ISV partnerships in the past have been strictly tech-driven, but a new study reports that marketing and sales capabilities are also becoming important attractors in these relationships.
Posted Dec 12, 2006
Marketing resources and sales resources are the two new eye-catchers for independent software vendor (ISV) partnerships, according to a report issued today by IDC. Although vendor partner programs have traditionally been driven by technical capabilities, due to a call in the market for broader platforms, marketing and sales capabilities are beginning to become a crucial fixture in these partnerships. Technical support is still the top driver, but IDC projects that the three functionalities together will soon become "the three key pillars driving successful ISV relationships."

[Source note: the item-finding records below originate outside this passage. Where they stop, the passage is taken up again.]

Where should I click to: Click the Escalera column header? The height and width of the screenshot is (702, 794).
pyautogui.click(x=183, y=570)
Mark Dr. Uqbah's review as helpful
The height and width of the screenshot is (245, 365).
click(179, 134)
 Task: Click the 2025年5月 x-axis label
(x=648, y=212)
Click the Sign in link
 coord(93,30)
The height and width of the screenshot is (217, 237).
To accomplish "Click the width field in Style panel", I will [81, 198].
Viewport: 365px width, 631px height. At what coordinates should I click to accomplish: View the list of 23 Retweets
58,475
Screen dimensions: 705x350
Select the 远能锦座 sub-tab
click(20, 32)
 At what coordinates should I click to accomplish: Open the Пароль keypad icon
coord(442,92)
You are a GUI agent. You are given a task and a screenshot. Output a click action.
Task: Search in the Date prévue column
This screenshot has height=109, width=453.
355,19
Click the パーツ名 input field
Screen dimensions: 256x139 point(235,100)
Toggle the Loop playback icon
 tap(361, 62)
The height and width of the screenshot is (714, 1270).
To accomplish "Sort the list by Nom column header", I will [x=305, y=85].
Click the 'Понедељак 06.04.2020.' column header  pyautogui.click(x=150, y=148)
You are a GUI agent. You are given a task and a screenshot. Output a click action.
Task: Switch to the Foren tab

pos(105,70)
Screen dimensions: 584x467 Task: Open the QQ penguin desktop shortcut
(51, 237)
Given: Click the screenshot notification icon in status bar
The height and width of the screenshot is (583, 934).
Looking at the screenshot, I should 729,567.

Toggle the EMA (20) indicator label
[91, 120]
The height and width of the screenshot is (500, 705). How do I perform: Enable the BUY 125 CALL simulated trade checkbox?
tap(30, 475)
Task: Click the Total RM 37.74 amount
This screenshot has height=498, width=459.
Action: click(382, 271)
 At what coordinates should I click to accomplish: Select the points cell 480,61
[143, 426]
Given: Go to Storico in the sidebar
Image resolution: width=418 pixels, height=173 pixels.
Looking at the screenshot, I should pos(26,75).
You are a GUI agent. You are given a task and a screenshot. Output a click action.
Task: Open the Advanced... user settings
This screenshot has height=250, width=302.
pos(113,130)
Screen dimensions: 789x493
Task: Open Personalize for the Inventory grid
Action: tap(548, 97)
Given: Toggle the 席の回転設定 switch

"Increasingly the software vendors are realizing that they can't go it alone. We're hearing more and more that they're accepting this idea of having to build an ecosystem," says Stephen Graham, group vice president for global software business strategies at IDC and coauthor of the report. Graham says that the competition in the software market is becoming fiercer; it is no longer enough to have a good product, but a vendor must have attractive partnerships and a stable ecosystem.
The study, "Worldwide Top 10 ISV Partner Programs 2006 Vendor Analysis: Enabling ISV Partners for Success," cites the top-10 IT vendors most attractive to ISVs as BEA Systems, HP, IBM, Intel, Microsoft, Novell, Oracle, Progress, SAP, and Symantec. Although no vendor received perfect marks for the assessment, IBM received the highest score, with SAP/Oracle and HP filling out the second and third spots. The top scorers earned their positions due to their ability to deliver sales and marketing resources as well as technical support.
The report explains that the shift towards marketing and sales is occurring as it becomes crucial for ISVs to not only nurture their existing customer relationships but to build out their customer base. "You want to make sure that especially smaller ISVs have the ability to grow," Graham says. Additionally, Graham explains that is extremely important from a CRM perspective to understand that this expanding horizon means that providers must widen their lens to look beyond just the customers that they're serving. He says, "Your customers now exist in a larger ecosystem of providers. For you to be successful you need to be cognizant of what that looks like. It's a very different management approach than trying to sell somebody your product."